(Collected data)
----------------

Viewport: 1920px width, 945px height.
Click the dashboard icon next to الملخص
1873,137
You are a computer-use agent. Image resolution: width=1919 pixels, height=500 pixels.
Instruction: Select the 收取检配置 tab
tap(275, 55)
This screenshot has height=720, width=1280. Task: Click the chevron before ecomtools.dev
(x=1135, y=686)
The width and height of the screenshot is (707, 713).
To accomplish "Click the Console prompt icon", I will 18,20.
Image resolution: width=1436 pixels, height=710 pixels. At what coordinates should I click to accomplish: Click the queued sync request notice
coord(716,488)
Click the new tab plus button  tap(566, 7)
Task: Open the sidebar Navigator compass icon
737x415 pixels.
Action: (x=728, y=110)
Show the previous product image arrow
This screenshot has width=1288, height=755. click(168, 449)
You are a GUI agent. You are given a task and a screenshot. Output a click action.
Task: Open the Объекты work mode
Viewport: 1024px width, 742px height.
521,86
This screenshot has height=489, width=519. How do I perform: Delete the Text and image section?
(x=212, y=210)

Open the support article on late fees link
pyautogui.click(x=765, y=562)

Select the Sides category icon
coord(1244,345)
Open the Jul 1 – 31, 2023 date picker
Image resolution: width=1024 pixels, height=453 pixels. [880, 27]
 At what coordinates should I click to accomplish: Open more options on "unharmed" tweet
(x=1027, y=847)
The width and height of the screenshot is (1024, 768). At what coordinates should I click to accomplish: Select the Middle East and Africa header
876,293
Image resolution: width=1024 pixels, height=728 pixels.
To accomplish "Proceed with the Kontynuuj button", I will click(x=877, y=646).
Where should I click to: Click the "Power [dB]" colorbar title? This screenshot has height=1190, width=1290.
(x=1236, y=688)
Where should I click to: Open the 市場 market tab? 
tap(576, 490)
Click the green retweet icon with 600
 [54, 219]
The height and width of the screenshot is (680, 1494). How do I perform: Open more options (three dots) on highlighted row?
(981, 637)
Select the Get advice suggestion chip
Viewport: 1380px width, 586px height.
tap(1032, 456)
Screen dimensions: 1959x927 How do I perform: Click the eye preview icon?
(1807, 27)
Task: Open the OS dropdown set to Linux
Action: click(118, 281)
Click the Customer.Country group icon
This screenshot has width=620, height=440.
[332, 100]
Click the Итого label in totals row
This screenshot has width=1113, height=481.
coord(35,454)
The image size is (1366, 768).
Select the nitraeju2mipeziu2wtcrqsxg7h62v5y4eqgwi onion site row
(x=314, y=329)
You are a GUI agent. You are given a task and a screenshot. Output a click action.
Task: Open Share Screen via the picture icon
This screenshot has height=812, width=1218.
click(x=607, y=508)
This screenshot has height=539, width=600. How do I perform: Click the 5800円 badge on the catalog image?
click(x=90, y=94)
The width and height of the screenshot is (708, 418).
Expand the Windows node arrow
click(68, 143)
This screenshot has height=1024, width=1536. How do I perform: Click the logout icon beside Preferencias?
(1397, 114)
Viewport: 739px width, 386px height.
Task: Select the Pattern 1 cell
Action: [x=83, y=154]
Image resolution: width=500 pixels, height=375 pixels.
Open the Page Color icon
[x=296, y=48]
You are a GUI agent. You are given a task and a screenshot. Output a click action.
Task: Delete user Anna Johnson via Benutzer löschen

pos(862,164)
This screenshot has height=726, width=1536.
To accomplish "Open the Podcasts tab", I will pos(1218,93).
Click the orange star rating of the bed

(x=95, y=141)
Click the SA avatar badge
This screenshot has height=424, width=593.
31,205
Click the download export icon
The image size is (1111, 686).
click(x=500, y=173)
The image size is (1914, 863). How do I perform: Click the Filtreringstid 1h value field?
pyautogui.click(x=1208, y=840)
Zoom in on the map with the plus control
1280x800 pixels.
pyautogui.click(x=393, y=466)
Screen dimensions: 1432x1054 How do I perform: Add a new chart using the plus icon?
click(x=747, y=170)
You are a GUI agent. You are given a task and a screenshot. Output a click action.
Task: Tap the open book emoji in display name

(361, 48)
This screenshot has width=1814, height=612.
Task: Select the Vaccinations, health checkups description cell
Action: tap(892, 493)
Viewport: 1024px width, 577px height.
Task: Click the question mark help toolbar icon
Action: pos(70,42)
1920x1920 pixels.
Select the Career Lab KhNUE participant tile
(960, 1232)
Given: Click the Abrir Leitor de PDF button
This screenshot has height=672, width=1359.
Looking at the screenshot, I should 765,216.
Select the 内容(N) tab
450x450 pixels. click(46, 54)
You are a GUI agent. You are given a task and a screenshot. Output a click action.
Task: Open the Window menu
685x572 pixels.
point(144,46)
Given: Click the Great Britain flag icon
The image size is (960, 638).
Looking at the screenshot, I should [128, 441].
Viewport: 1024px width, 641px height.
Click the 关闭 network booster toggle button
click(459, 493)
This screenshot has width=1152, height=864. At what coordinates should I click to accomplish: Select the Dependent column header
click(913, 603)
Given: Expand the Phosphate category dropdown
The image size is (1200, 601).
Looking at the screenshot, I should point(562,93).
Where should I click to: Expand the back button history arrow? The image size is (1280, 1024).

----------------

- Task to complete
Go through the records and set each one down again, unchanged.

- Answer to this task
Viewport: 1920px width, 945px height.
Click the dashboard icon next to الملخص
1873,137
You are a computer-use agent. Image resolution: width=1919 pixels, height=500 pixels.
Instruction: Select the 收取检配置 tab
tap(275, 55)
This screenshot has height=720, width=1280. Task: Click the chevron before ecomtools.dev
(x=1135, y=686)
The width and height of the screenshot is (707, 713).
To accomplish "Click the Console prompt icon", I will 18,20.
Image resolution: width=1436 pixels, height=710 pixels. At what coordinates should I click to accomplish: Click the queued sync request notice
coord(716,488)
Click the new tab plus button  tap(566, 7)
Task: Open the sidebar Navigator compass icon
737x415 pixels.
Action: (x=728, y=110)
Show the previous product image arrow
This screenshot has width=1288, height=755. click(168, 449)
You are a GUI agent. You are given a task and a screenshot. Output a click action.
Task: Open the Объекты work mode
Viewport: 1024px width, 742px height.
521,86
This screenshot has height=489, width=519. How do I perform: Delete the Text and image section?
(x=212, y=210)

Open the support article on late fees link
pyautogui.click(x=765, y=562)

Select the Sides category icon
coord(1244,345)
Open the Jul 1 – 31, 2023 date picker
Image resolution: width=1024 pixels, height=453 pixels. [880, 27]
 At what coordinates should I click to accomplish: Open more options on "unharmed" tweet
(x=1027, y=847)
The width and height of the screenshot is (1024, 768). At what coordinates should I click to accomplish: Select the Middle East and Africa header
876,293
Image resolution: width=1024 pixels, height=728 pixels.
To accomplish "Proceed with the Kontynuuj button", I will click(x=877, y=646).
Where should I click to: Click the "Power [dB]" colorbar title? This screenshot has height=1190, width=1290.
(x=1236, y=688)
Where should I click to: Open the 市場 market tab? 
tap(576, 490)
Click the green retweet icon with 600
 [54, 219]
The height and width of the screenshot is (680, 1494). How do I perform: Open more options (three dots) on highlighted row?
(981, 637)
Select the Get advice suggestion chip
Viewport: 1380px width, 586px height.
tap(1032, 456)
Screen dimensions: 1959x927 How do I perform: Click the eye preview icon?
(1807, 27)
Task: Open the OS dropdown set to Linux
Action: click(118, 281)
Click the Customer.Country group icon
This screenshot has width=620, height=440.
[332, 100]
Click the Итого label in totals row
This screenshot has width=1113, height=481.
coord(35,454)
The image size is (1366, 768).
Select the nitraeju2mipeziu2wtcrqsxg7h62v5y4eqgwi onion site row
(x=314, y=329)
You are a GUI agent. You are given a task and a screenshot. Output a click action.
Task: Open Share Screen via the picture icon
This screenshot has height=812, width=1218.
click(x=607, y=508)
This screenshot has height=539, width=600. How do I perform: Click the 5800円 badge on the catalog image?
click(x=90, y=94)
The width and height of the screenshot is (708, 418).
Expand the Windows node arrow
click(68, 143)
This screenshot has height=1024, width=1536. How do I perform: Click the logout icon beside Preferencias?
(1397, 114)
Viewport: 739px width, 386px height.
Task: Select the Pattern 1 cell
Action: [x=83, y=154]
Image resolution: width=500 pixels, height=375 pixels.
Open the Page Color icon
[x=296, y=48]
You are a GUI agent. You are given a task and a screenshot. Output a click action.
Task: Delete user Anna Johnson via Benutzer löschen

pos(862,164)
This screenshot has height=726, width=1536.
To accomplish "Open the Podcasts tab", I will pos(1218,93).
Click the orange star rating of the bed

(x=95, y=141)
Click the SA avatar badge
This screenshot has height=424, width=593.
31,205
Click the download export icon
The image size is (1111, 686).
click(x=500, y=173)
The image size is (1914, 863). How do I perform: Click the Filtreringstid 1h value field?
pyautogui.click(x=1208, y=840)
Zoom in on the map with the plus control
1280x800 pixels.
pyautogui.click(x=393, y=466)
Screen dimensions: 1432x1054 How do I perform: Add a new chart using the plus icon?
click(x=747, y=170)
You are a GUI agent. You are given a task and a screenshot. Output a click action.
Task: Tap the open book emoji in display name

(361, 48)
This screenshot has width=1814, height=612.
Task: Select the Vaccinations, health checkups description cell
Action: tap(892, 493)
Viewport: 1024px width, 577px height.
Task: Click the question mark help toolbar icon
Action: pos(70,42)
1920x1920 pixels.
Select the Career Lab KhNUE participant tile
(960, 1232)
Given: Click the Abrir Leitor de PDF button
This screenshot has height=672, width=1359.
Looking at the screenshot, I should 765,216.
Select the 内容(N) tab
450x450 pixels. click(46, 54)
You are a GUI agent. You are given a task and a screenshot. Output a click action.
Task: Open the Window menu
685x572 pixels.
point(144,46)
Given: Click the Great Britain flag icon
The image size is (960, 638).
Looking at the screenshot, I should [128, 441].
Viewport: 1024px width, 641px height.
Click the 关闭 network booster toggle button
click(459, 493)
This screenshot has width=1152, height=864. At what coordinates should I click to accomplish: Select the Dependent column header
click(913, 603)
Given: Expand the Phosphate category dropdown
The image size is (1200, 601).
Looking at the screenshot, I should point(562,93).
Where should I click to: Expand the back button history arrow? The image size is (1280, 1024).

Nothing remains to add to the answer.